I WAS defrosting the freezer there at the weekend.
I’ll tell you, sitting there observing the drip-drip-drip of melting ice on a Sunday afternoon gives a man of a certain age time to think.
Sure, you could drop a grand on a wellness weekend or mindful kayaking with Bressie or whatever it is people do for peace of mind these days, but nothing brings you closer to the beating heart of the universe like a ten-year-old Hotpoint slowly melting its contents onto the kitchen floor.
One of the main things you get to think about is the folly at the heart of all man’s plans. Ladies and gentlemen, the things I have put (and then found) in the icy depth of those drawers with the very best intentions. It would break your frozen heart. The high hopes and grand ambitions laid waste by my own ability to disregard my future self.
This week, I found unlabelled lunchboxes filled with rhubarb, a substance so hardy and easy to grow that it would thrive in a Siberian gulag. Then there was some form of a brown curry, origins unknown, suspended in time in a massive lunchbox that could have been put to better use. It might have been from Christmas, it might be an artefact from the civil war. Then there were the coriander leaves I had carefully cut and placed in a freezer bag during some wild foraging phase I went through during lockdown. Unlabelled and untraceable, and ultimately unconsumable. They all ended up where they should have started – in the fecking bin.
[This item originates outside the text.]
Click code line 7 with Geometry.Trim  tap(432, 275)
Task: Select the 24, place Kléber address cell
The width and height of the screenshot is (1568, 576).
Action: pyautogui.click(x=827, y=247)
Well, the brown bin ... At least they won’t go to landfill, I suppose.
September is definitely a time of new intentions and new starts, with school starting up and the slow, advertising-laden lead-in to the C-word in December. So rather than working to earn money, half of which gets taxed, only to pay the huge electricity prices to keep some rhubarb stalks frozen for eighteen months, my new philosophy is to stop buying so bloody much in the first place.
That’s the new phase now, and the freezer will be used with military precision, with labelling rules enforced by death.
We’ll see how that goes.
Ah, let's just 'leave it' there
THERE’S a well-known urban legend that you are never more than six feet from a rat in a city. Well, the same can be said about well-meaning celebrities doling out patronising life advice around the release of the Leaving Cert results every year. You’d be exhausted listening to them.
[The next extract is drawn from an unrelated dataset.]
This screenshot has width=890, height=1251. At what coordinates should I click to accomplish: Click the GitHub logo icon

Tubbers broke his Bakhurst-inflicted silence on Instagram to tell all the students it’ll all be alright, even for those who don’t get the points they wanted. He then went on to say something about the cosmos. Then there was some Kerry lad on the radio who said that it’s important some people fail the Leaving because these are the people that end up employing all the people who got straight As. Fair point, actually.
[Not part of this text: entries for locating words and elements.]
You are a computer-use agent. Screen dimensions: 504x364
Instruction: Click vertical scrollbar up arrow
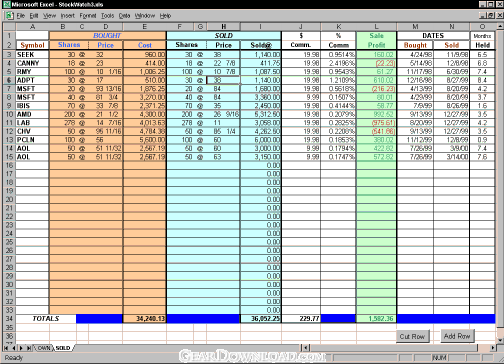click(x=500, y=26)
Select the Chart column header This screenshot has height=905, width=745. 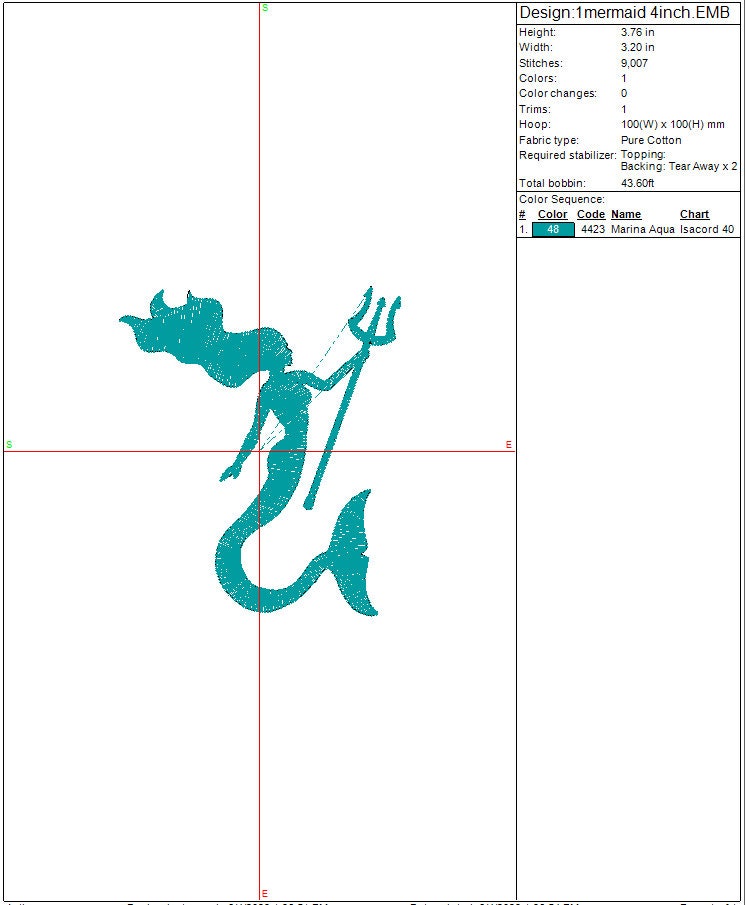click(x=694, y=215)
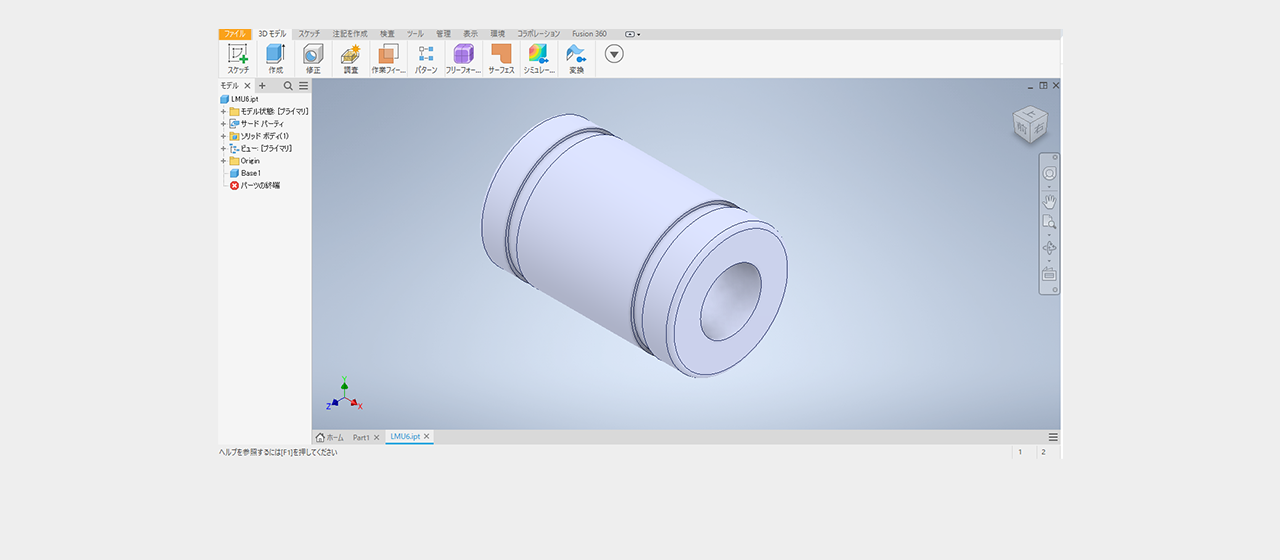Screen dimensions: 1280x560
Task: Expand the モデル状態 tree node
Action: (x=223, y=112)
Then there are all the newspaper pull-out sections, the radio specials, and the feverish podcasts, all adding to the general sense of hype and hysteria that makes up the military-educational complex that is our Leaving Cert every year. I mean, we tell the students it’ll be alright and to just do their best and everything will be fine (the cosmos again) but society shows them a very different reality when it comes to actually doling out points. The pressure is ridiculous and the outcomes are more and more questionable as time goes on.
When I was a kid, education meant the world to all our parents, who were absolutely determined that we all got the opportunities they didn’t get in the much poorer Ireland of the 50s and 60s. It has also been key to this country’s success.
But it feels to me like we’ve overcorrected a bit. Not everyone needs to be a doctor or a lawyer. Not everyone needs to go into debt to fund four years of a degree they have little interest in.
There’s a lot to be said for traveling, for trying new jobs, for getting a handle on how money and business work before committing to a long program of study which will likely dictate where your future career begins. There’s a lot to be said for learning to build energy-efficient houses or sustainable farming in the workplace before applying academic rigor to specialist areas.
Inevitably, I’ve turned into one of the guys doling out advice, of course.
RTÉ is toying with 9am slot
THE post-Tubridy era dawned in RTÉ with the launch of the autumn schedule earlier this week. The big question is what to do with the 9am slot on Radio One now that The Toy Guy has departed. In my opinion, we should return that hour of radio to the Irish people.
RTÉ should commission a show called The People Speak, a sound collage of WhatsApp messages of people from all over Ireland describing their daily lives interspersed with great music. A daily snapshot of life around the country in all its diversity. It’d be like Reeling In The Now. It would be a break from the doom and gloom of heavy news and a reminder that life goes on every day all over the country, in myriad ways, and outside of the bubble of politics and panicky headlines that are the staple of all our news shows. And you wouldn’t have to pay anyone a hundred and seventy grand to present it either.